Menos de 24 horas após a Câmara aprovar, em primeiro turno, a emenda que acaba com a verticalização, o deputado federal Miro Teixeira (PDT-RJ) protocolou hoje, no Supremo Tribunal Federal (STF), uma ação pedindo que seja suspensa a tramitação da proposta. O pedido de liminar deverá ser analisado pelo presidente do Supremo Tribunal Federal (STF), Nelson Jobim, que é amigo de Miro Teixeira e está de plantão no recesso judiciário.A ação movida pelo parlamentar é um mandado de segurança. Nela, Teixeira alega que a emenda viola uma das cláusulas pétreas da Constituição Federal.

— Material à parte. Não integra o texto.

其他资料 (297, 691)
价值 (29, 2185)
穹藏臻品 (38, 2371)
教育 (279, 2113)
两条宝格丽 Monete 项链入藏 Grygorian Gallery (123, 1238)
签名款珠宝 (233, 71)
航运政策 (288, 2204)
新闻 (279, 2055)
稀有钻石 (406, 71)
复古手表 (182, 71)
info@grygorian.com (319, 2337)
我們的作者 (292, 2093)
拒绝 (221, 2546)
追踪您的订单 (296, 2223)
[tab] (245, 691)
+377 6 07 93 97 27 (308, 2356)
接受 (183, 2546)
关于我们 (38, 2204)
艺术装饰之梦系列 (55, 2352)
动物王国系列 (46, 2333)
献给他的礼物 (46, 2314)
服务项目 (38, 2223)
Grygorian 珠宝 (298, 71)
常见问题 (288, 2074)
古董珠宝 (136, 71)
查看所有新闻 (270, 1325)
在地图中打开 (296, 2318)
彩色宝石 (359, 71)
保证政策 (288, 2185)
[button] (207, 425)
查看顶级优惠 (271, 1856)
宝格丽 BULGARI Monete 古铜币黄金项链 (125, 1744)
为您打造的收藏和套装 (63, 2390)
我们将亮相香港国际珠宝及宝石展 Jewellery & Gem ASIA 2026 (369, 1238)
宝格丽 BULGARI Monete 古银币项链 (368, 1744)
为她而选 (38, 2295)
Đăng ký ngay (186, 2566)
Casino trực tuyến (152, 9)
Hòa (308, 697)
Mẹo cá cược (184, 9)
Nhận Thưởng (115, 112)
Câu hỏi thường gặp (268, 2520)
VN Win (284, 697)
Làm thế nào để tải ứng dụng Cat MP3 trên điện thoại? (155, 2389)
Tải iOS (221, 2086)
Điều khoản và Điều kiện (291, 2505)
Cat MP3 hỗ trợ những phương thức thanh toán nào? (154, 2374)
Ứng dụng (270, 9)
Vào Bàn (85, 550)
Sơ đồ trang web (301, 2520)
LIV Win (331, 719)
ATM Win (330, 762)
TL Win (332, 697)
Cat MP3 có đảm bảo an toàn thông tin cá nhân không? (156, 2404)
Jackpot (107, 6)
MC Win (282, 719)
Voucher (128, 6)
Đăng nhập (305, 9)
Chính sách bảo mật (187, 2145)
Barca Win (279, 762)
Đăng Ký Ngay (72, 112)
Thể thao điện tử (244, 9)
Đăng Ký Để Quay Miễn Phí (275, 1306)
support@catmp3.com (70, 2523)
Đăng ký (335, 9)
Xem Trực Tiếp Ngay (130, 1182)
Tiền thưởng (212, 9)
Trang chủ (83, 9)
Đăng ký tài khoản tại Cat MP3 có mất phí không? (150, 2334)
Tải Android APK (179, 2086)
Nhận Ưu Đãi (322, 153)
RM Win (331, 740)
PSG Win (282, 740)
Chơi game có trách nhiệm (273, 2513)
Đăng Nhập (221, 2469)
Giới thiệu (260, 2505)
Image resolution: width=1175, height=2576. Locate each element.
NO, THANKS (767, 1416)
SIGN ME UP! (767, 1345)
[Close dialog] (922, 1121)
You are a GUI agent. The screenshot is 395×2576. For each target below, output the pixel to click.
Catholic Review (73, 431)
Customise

Essas cláusulas têm o nome de pétreas justamente porque não podem ser modificadas. A cláusula à qual o deputado se refere preserva os direitos e garantias individuais. Segundo ele, os eleitores brasileiros têm o direito de conhecer com pelo menos um ano de antecedência as regras da eleição.O Conselho Federal da Ordem dos Advogados do Brasil (OAB) deverá analisar, em fevereiro, uma proposta do presidente da Comissão de Defesa da República e da Democracia, Fábio Konder Comparato, para que seja protocolada uma ação direta de inconstitucionalidade (Adin) contestando a validade para as eleições deste ano da emenda que acaba com a verticalização das alianças.Ministros do STF disseram que a modificação pode valer já em 2006. Segundo eles, em um eventual julgamento, o tribunal deverá concluir que a aplicação imediata somente não poderia ocorrer se a mudança fosse feita por lei. Mas como é por proposta de emenda constitucional (PEC), no entender deles não há problema. Os ministros disseram que a modificação por emenda apenas seria vetada se envolvesse matérias protegidas por cláusulas pétreas, o que não entendem ser o caso quanto à verticalização.